The LLR, however, continued to meet need:

- Harrington No 10 and Bain's No 4 pit produced good coal in good quantities at competitive cost.
- Micklam brickworks produced good firebricks, essential for the remaining steelworks
- Lowca bi-products plant turned waste products of the coking process into sellable goods

In essence this remained the situation into the 1960s. Surrounding lines and industries continued to be nibbled away, but Lowca met need and the LLR made that possible. The nationalisation of railways and coal in the 1940s had little impact on the LLR. The line continued to be worked by the USC, with NCB locos at Lowca itself. In 1950 two 0-6-0ST locomotives were bought new by the USC and formed the line's staple motive power until dieselisation in 1965. After this point the line's staple motive power was Yorkshire Engine Company 0-4-0 diesel electrics, typically paired back-to-back. Harrington No. 10 Pit at Lowca remained steam-worked until it closed in 1968, with a fleet of "Austerity" 0-6-0STs. These worked the pit environs and took incoming coal from British Railways' locomotives on the zig-zag at Bain's Siding and returned empties there for BR to take away to Solway Colliery, Workington for refilling.
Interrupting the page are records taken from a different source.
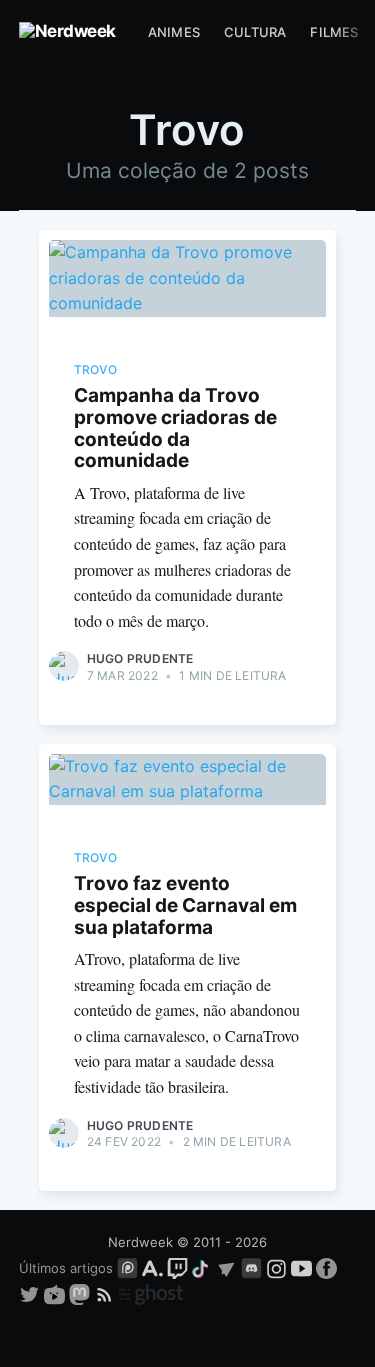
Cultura (255, 32)
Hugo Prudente (140, 658)
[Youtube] (301, 1268)
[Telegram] (226, 1268)
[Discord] (251, 1268)
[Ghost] (151, 1293)
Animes (174, 32)
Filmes (334, 32)
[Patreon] (127, 1268)
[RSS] (106, 1293)
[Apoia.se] (154, 1268)
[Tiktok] (202, 1268)
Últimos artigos (66, 1268)
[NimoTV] (56, 1293)
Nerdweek (140, 1242)
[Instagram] (276, 1268)
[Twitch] (177, 1268)
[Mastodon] (81, 1293)
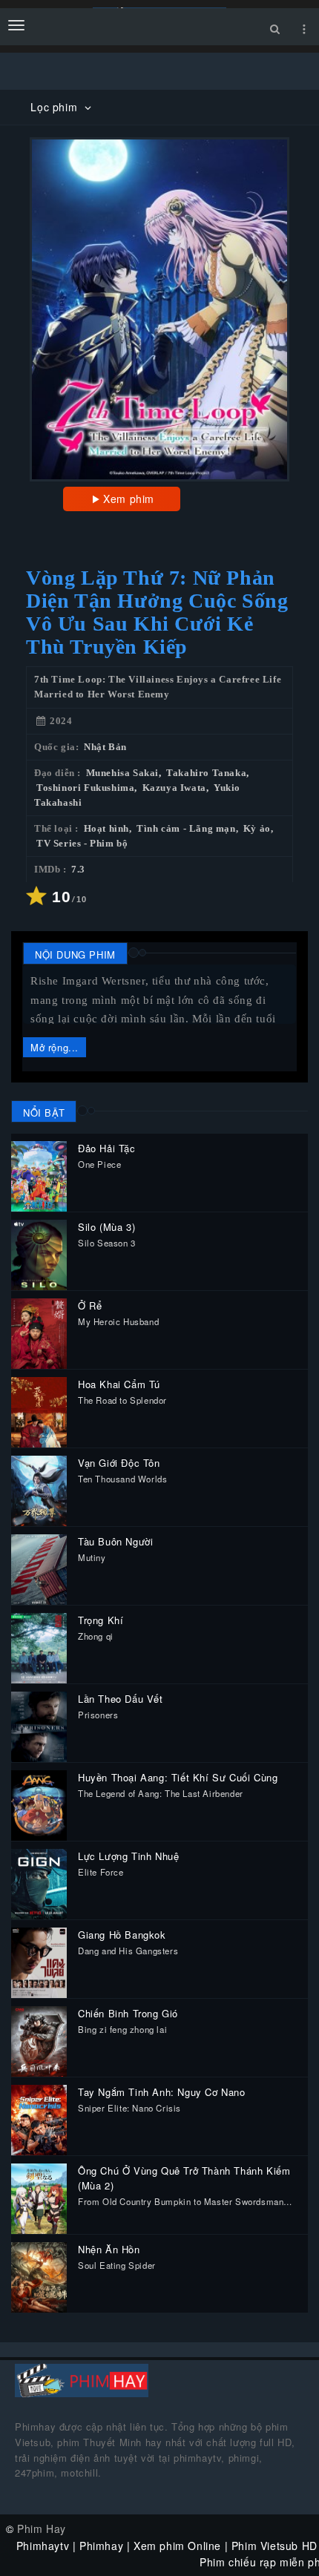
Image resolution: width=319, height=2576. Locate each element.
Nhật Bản (105, 747)
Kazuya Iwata (174, 788)
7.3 (78, 869)
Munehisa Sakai (122, 773)
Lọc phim (55, 106)
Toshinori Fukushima (85, 788)
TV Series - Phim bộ (82, 843)
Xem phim (128, 498)
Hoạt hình (106, 829)
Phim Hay (41, 2528)
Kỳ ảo (257, 829)
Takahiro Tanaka (206, 773)
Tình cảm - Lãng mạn (186, 829)
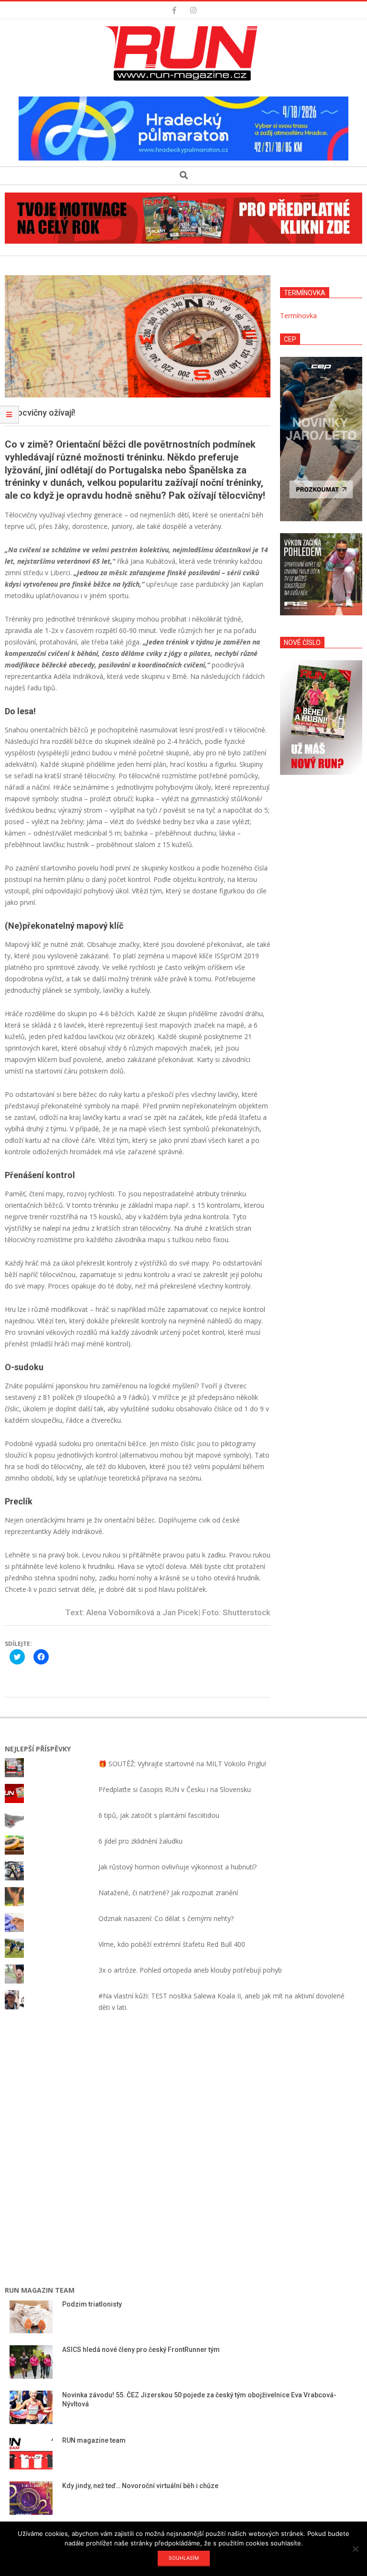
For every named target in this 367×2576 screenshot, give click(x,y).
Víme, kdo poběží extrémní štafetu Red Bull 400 (171, 1944)
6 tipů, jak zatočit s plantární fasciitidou (158, 1815)
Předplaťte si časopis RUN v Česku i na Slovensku (174, 1789)
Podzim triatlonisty (92, 2304)
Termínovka (298, 315)
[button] (183, 53)
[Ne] (355, 2549)
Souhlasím (184, 2558)
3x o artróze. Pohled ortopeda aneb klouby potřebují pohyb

The line's future was called into question in 1968 when Harrington No. 10 Colliery closed, but as coal was still being wound at Solway Colliery in Workington it continued to be sent to Lowca for washing and coking; this was the line's last thread. When the pit shut in May 1973 the LLR had no further purpose and closed. On 26 May 1973 the last train of all had an extra guards van carrying members of the Borders Railway Society. It retrieved tar wagons "stranded" at Lowca and returned them and the guards vans to Moss Bay.

==Enthusiasts' specials==
The line was situated in an isolated part of an isolated part of England. Nevertheless, its late survival and extraordinary gradients attracted considerable interest. At least five railtours traversed the route, with participants riding in guards vans, these were on 2 March 1968 and 26 May 1969, with three organised by the Border Railway Society, one in 1967, the Last Day described above and at least one between.

==Demolition and afterlife==
LLR tracks were lifted by the end of 1973. Stretches along the clifftops between Rose Hill and Lowca have become part of the Cumbria Coastal Way.